13.8.09

PHOARRRRRRRRRRR

Metro aims wide with monster printer

Photographers now have access to the only 76-inch digital C-type printer in the UK after Metro bought in an ultra-wide-format LightJet printer.

There are only 10 LightJet 500XL printers in the whole world, and until Metro bought one, just two of them were used for fine art photographic output - Grieger Labs in Germany, and Griffin in New York.

Oce's LightJet printers (and those from its rival, Lamba, produced by Durst) are favoured by fine art photographers and galleries because they use a true continous tone process, combining digital and silver halide technology. The 500XL can deliver prints of up to 194cm in width at a speed of 45m2 per hour, with resolutions up to 4000dpi.

'Currently, artists have to travel abroad to make larger photographic prints,' says a Metro spokeswoman. 'Since most labs have taken out their horizontal enlargers, it's become impossible to produce large photographic prints, except through a digital process, and until now that process hasn't been available in the UK. Larger prints represent larger ambitions: printing to the scale of 10x6ft puts photographers in the same league as other artists making large-scale work for museums and world-class galleries.

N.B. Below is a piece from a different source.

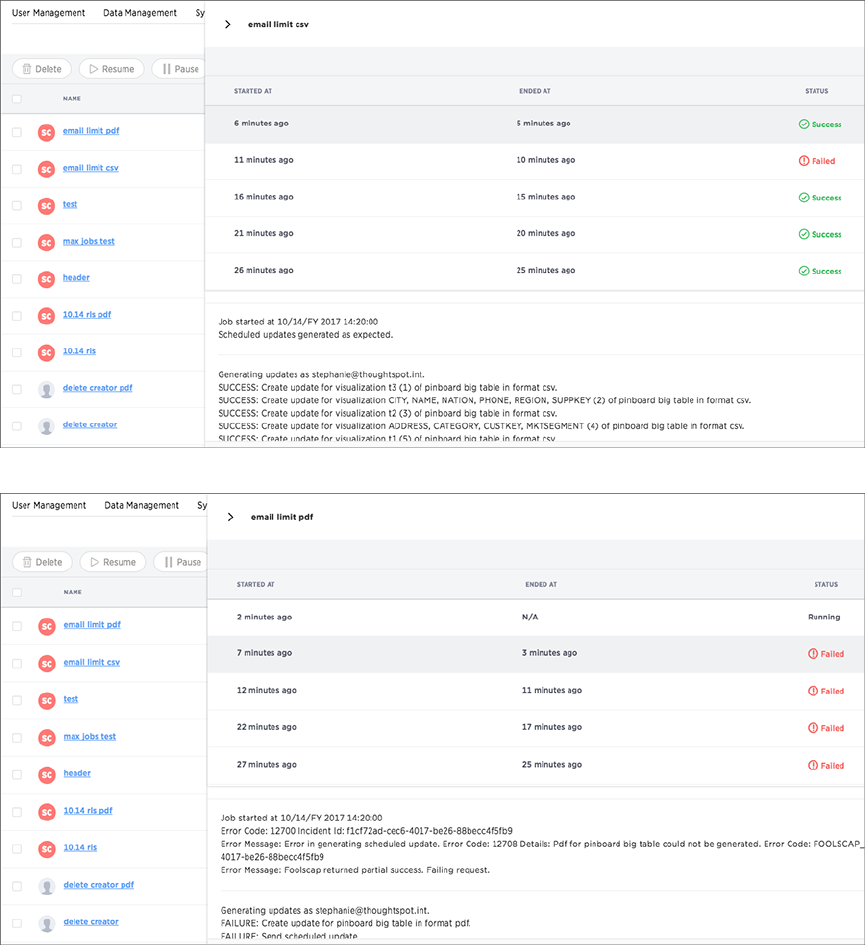The height and width of the screenshot is (945, 865).
Task: Collapse the email limit csv panel using its chevron
Action: point(228,24)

'This is important for the status of photography within the British art world as a whole,' she continues. 'To be able to produce museum-scale photographic prints in this country is essential for photography to be able to punch its weight alongside other mediums. America and Germany have, until now, had something of an advantage over the UK in terms of funding, collectors, institutions and facilities. Metro is doing its bit to change things.'

Metro will begin offering the service later this year, after the printer has been craned into Metro's premises in Clerkenwell in London.

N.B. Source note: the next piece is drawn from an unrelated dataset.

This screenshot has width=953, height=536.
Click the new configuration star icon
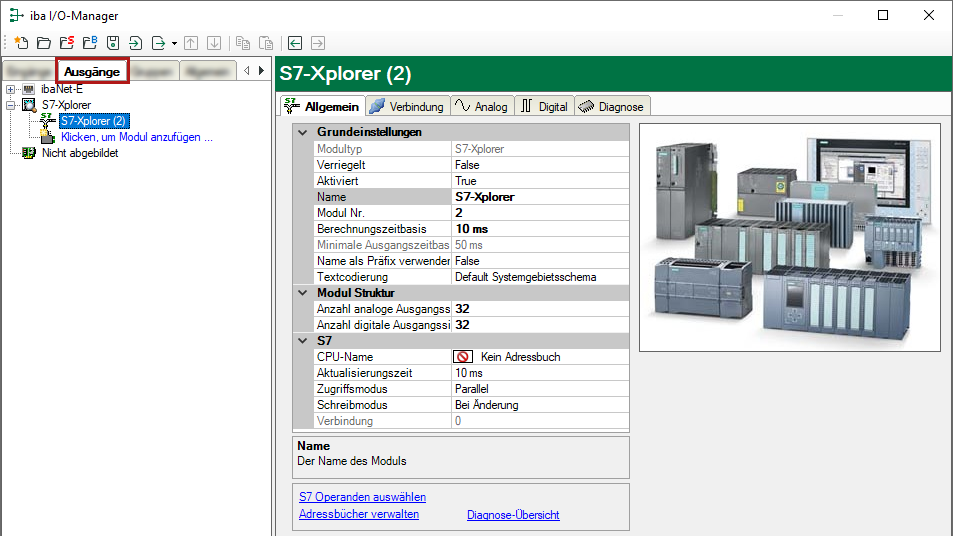pyautogui.click(x=20, y=43)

For details, visit metroimaging.co.uk.

Good for two things;

Showing off and life size prints of people you love...

3 comments:

mark page said...

Or perhaps life size prints of people you fancy, or am I being wierd?

marcus doyle said...

That's what I was thinking but kept it to myself...

Andrew Bruce said...

Michael Dyer associates in London still have horizontal enlargers..
I've been working with photographer Anna Linderstam recently, and she's just had a series of 3 life-size full-body portrait made there (traditional colour c-types made from 10x8 negatives)..
I'll be interested to see the results from Metro- should make things easier for us 10x8 shooters.